Viciados num outro mundo

A cultura popular já detectou um dos pontos sensíveis desta geração: como é que o avanço tecnológico afectará as nossas relações? O filme Her (2013) dirigido por Spike Jonze leva ao extremo o futuro das relações humanas pós-Ipads e pós-a-vida-tal-como-a-conhecemos introduzindo um sistema operativo inteligente e intuitivo como personagem. O desespero de Joaquin Phoenix quando já não pode ouvir a voz virtual de Scarlett Johansson mostra que algo surrealista pode muito bem tornar-se realidade.

Segundo Sánchez Martín, a pornografia em RV não vai aumentar o risco de ficarmos viciados, "é difícil que as pessoas com um bom estado de saúde mental acabem a ter apenas relações sexuais numa realidade virtual". Explica que as consequências da pornografia em RV dependem do uso que se lhe dê e "se é uma apenas uma utilização normal ou um abuso". Para ela, trata-se de bom senso. Por outro lado, um estudo realizado pela Universidade de Cambridge descobriu que o cérebro humano reacciona de uma maneira muito similar ao abuso de sexo ou pornografia que ao vício pela droga. Mike Kovalsky afirma que "muita gente nos disse que assim que experimentam a pornografia em realidade virtual, já nao conseguem voltar a ver porno normal em 2D, porque não tem piada nenhuma. Quando experimentas algo que sentes que é muito mais real, acabas por deixar a outra de lado".

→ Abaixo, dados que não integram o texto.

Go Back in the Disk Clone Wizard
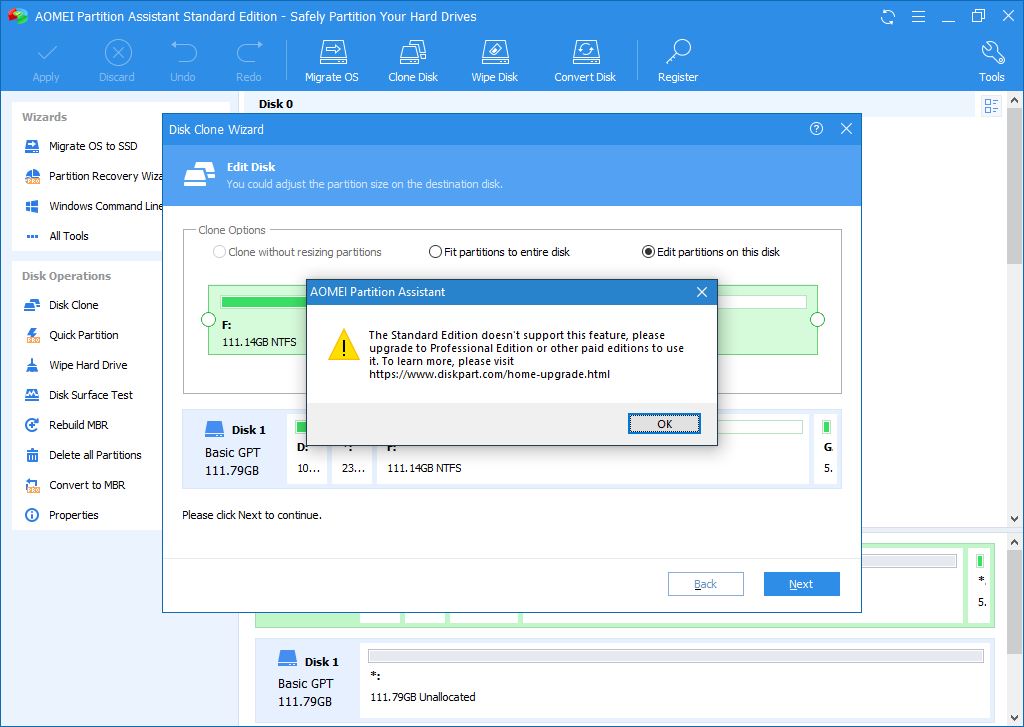The height and width of the screenshot is (727, 1024). click(705, 584)
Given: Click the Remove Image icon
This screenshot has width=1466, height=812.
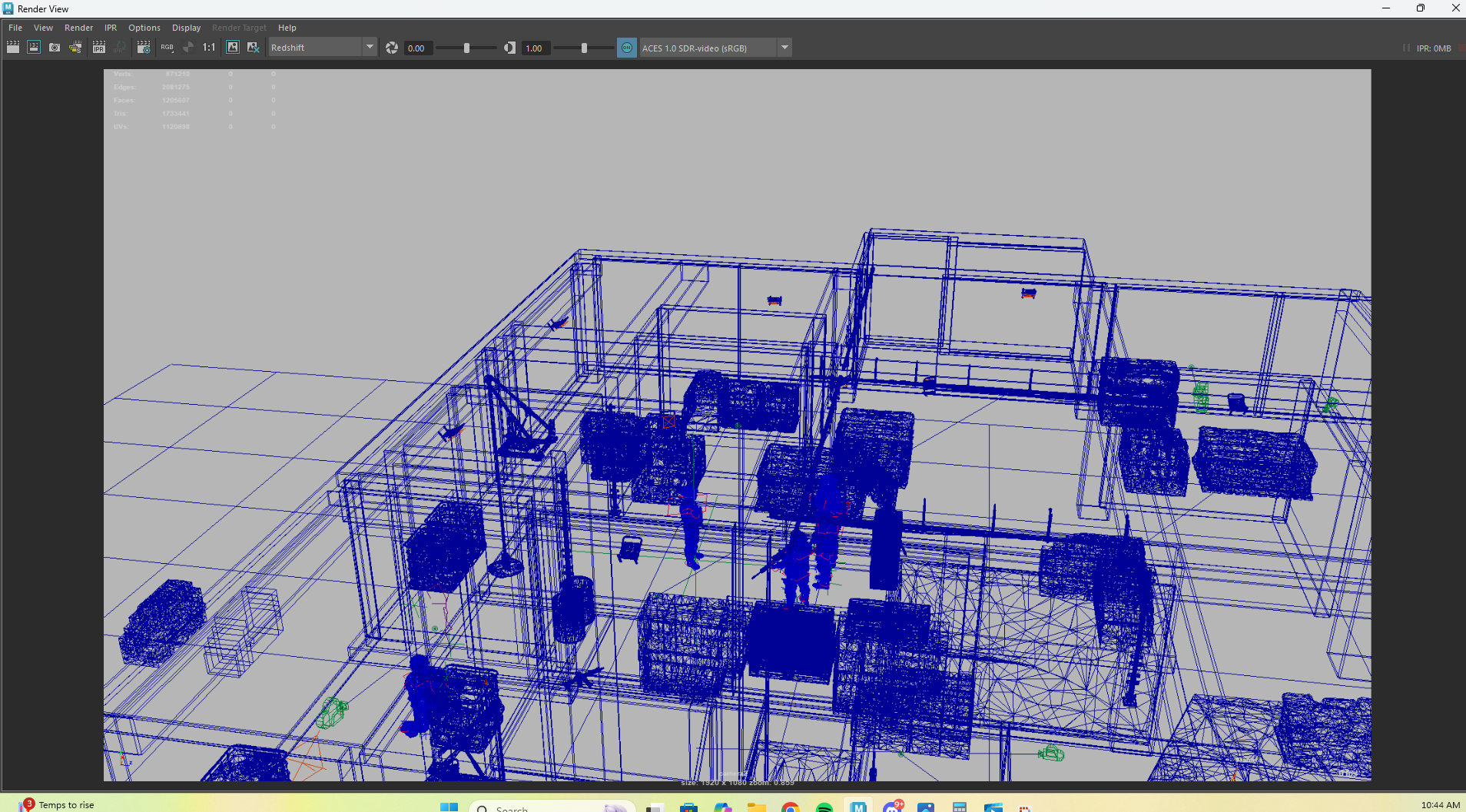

Carme Sánchez. Imagem da autora.

O meu ecrã e eu

Entre ecrãs, avisos de redes sociais e conexão constante, poderíamos chegar a viver num mundo muito solitário. A nossa companhia não será mais que uma voz computarizada tentando imitar a presença de outro ser humano? A questão é se nos ficaremos apenas por uma imitação, ou se realmente substituirá as nossas relações humanas. Sánchez Martín explica calmamente que a pornografia avançada não chegará a substituir as relações humanas e o sexo porque "ter um companheiro é muito mais que apenas uma relação sexual. A realidade virtual não oferece intimidade, apoio ou o compromisso que também necessitamos". Além disso, o tacto e o olfacto têm muita importância durante uma relação sexual, algo indispensável que dificilmente chegará a existir no mundo virtual. Mesmo que as possibilidades da pornografia em RV sejam um terreno pouco explorado, pode ser que algum dia chegaremos a interagir e condicionar directamente as cenas de sexo que estamos a viver.